From the first entry to the last, repeat the listing exactly.

====

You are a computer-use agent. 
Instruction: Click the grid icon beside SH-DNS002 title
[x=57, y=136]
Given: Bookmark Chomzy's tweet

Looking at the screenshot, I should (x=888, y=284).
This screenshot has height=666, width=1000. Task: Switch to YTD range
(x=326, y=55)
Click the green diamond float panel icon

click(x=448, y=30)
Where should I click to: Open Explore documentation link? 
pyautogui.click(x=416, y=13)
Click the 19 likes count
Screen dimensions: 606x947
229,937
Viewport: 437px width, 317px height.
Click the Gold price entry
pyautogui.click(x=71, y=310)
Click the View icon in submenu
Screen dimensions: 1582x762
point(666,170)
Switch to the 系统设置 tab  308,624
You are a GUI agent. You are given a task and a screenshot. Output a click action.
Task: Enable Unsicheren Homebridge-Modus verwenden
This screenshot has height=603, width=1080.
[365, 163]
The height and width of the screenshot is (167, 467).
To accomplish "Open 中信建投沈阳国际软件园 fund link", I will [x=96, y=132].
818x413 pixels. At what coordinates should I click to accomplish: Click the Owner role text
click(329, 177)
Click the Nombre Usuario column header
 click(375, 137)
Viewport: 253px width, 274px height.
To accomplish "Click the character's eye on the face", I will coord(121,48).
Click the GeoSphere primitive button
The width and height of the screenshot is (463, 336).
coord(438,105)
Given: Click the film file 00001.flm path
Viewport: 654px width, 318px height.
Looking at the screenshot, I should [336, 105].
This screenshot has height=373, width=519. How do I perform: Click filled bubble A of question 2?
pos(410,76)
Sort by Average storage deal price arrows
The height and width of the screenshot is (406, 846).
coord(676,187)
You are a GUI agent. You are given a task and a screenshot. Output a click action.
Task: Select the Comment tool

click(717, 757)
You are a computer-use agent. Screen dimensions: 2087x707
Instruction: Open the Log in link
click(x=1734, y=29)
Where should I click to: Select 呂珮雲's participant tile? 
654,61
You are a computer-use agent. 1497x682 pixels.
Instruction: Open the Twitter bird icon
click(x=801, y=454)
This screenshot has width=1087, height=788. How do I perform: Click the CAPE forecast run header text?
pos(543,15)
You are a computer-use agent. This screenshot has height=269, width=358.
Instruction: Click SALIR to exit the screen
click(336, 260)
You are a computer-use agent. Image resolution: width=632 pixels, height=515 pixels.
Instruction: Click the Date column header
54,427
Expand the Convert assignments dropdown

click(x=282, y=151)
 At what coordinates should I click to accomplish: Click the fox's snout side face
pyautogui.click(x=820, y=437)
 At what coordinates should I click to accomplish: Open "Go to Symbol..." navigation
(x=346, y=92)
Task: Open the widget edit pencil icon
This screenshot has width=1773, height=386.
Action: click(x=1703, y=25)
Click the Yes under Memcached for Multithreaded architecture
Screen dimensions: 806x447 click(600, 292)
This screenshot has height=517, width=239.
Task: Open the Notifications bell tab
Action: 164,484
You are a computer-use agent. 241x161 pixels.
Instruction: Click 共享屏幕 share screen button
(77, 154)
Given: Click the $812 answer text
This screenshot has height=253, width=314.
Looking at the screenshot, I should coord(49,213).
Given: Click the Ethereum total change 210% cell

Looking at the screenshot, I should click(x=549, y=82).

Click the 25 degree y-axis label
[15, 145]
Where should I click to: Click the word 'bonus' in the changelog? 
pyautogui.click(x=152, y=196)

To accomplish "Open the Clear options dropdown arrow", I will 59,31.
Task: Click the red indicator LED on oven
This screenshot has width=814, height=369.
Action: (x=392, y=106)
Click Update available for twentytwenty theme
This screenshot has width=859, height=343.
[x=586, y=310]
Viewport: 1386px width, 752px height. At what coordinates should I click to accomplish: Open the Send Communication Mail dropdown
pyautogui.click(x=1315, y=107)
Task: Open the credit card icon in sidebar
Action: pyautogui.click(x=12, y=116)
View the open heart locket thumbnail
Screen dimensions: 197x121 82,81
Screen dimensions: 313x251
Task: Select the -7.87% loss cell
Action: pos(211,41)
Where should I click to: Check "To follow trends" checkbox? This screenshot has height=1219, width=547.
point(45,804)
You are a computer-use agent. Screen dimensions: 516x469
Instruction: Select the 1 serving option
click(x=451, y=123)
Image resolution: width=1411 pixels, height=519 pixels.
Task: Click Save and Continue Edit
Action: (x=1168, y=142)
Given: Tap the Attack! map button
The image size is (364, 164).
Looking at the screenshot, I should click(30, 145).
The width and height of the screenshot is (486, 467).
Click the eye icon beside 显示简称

====

Output of the exercise =>
You are a computer-use agent. 
Instruction: Click the grid icon beside SH-DNS002 title
[x=57, y=136]
Given: Bookmark Chomzy's tweet

Looking at the screenshot, I should (x=888, y=284).
This screenshot has height=666, width=1000. Task: Switch to YTD range
(x=326, y=55)
Click the green diamond float panel icon

click(x=448, y=30)
Where should I click to: Open Explore documentation link? 
pyautogui.click(x=416, y=13)
Click the 19 likes count
Screen dimensions: 606x947
229,937
Viewport: 437px width, 317px height.
Click the Gold price entry
pyautogui.click(x=71, y=310)
Click the View icon in submenu
Screen dimensions: 1582x762
point(666,170)
Switch to the 系统设置 tab  308,624
You are a GUI agent. You are given a task and a screenshot. Output a click action.
Task: Enable Unsicheren Homebridge-Modus verwenden
This screenshot has height=603, width=1080.
[365, 163]
The height and width of the screenshot is (167, 467).
To accomplish "Open 中信建投沈阳国际软件园 fund link", I will [x=96, y=132].
818x413 pixels. At what coordinates should I click to accomplish: Click the Owner role text
click(329, 177)
Click the Nombre Usuario column header
 click(375, 137)
Viewport: 253px width, 274px height.
To accomplish "Click the character's eye on the face", I will coord(121,48).
Click the GeoSphere primitive button
The width and height of the screenshot is (463, 336).
coord(438,105)
Given: Click the film file 00001.flm path
Viewport: 654px width, 318px height.
Looking at the screenshot, I should [336, 105].
This screenshot has height=373, width=519. How do I perform: Click filled bubble A of question 2?
pos(410,76)
Sort by Average storage deal price arrows
The height and width of the screenshot is (406, 846).
coord(676,187)
You are a GUI agent. You are given a task and a screenshot. Output a click action.
Task: Select the Comment tool

click(717, 757)
You are a computer-use agent. Screen dimensions: 2087x707
Instruction: Open the Log in link
click(x=1734, y=29)
Where should I click to: Select 呂珮雲's participant tile? 
654,61
You are a computer-use agent. 1497x682 pixels.
Instruction: Open the Twitter bird icon
click(x=801, y=454)
This screenshot has width=1087, height=788. How do I perform: Click the CAPE forecast run header text?
pos(543,15)
You are a computer-use agent. This screenshot has height=269, width=358.
Instruction: Click SALIR to exit the screen
click(336, 260)
You are a computer-use agent. Image resolution: width=632 pixels, height=515 pixels.
Instruction: Click the Date column header
54,427
Expand the Convert assignments dropdown

click(x=282, y=151)
 At what coordinates should I click to accomplish: Click the fox's snout side face
pyautogui.click(x=820, y=437)
 At what coordinates should I click to accomplish: Open "Go to Symbol..." navigation
(x=346, y=92)
Task: Open the widget edit pencil icon
This screenshot has width=1773, height=386.
Action: click(x=1703, y=25)
Click the Yes under Memcached for Multithreaded architecture
Screen dimensions: 806x447 click(600, 292)
This screenshot has height=517, width=239.
Task: Open the Notifications bell tab
Action: 164,484
You are a computer-use agent. 241x161 pixels.
Instruction: Click 共享屏幕 share screen button
(77, 154)
Given: Click the $812 answer text
This screenshot has height=253, width=314.
Looking at the screenshot, I should coord(49,213).
Given: Click the Ethereum total change 210% cell

Looking at the screenshot, I should click(x=549, y=82).

Click the 25 degree y-axis label
[15, 145]
Where should I click to: Click the word 'bonus' in the changelog? 
pyautogui.click(x=152, y=196)

To accomplish "Open the Clear options dropdown arrow", I will 59,31.
Task: Click the red indicator LED on oven
This screenshot has width=814, height=369.
Action: (x=392, y=106)
Click Update available for twentytwenty theme
This screenshot has width=859, height=343.
[x=586, y=310]
Viewport: 1386px width, 752px height. At what coordinates should I click to accomplish: Open the Send Communication Mail dropdown
pyautogui.click(x=1315, y=107)
Task: Open the credit card icon in sidebar
Action: pyautogui.click(x=12, y=116)
View the open heart locket thumbnail
Screen dimensions: 197x121 82,81
Screen dimensions: 313x251
Task: Select the -7.87% loss cell
Action: pos(211,41)
Where should I click to: Check "To follow trends" checkbox? This screenshot has height=1219, width=547.
point(45,804)
You are a computer-use agent. Screen dimensions: 516x469
Instruction: Select the 1 serving option
click(x=451, y=123)
Image resolution: width=1411 pixels, height=519 pixels.
Task: Click Save and Continue Edit
Action: (x=1168, y=142)
Given: Tap the Attack! map button
The image size is (364, 164).
Looking at the screenshot, I should click(30, 145).
The width and height of the screenshot is (486, 467).
Click the eye icon beside 显示简称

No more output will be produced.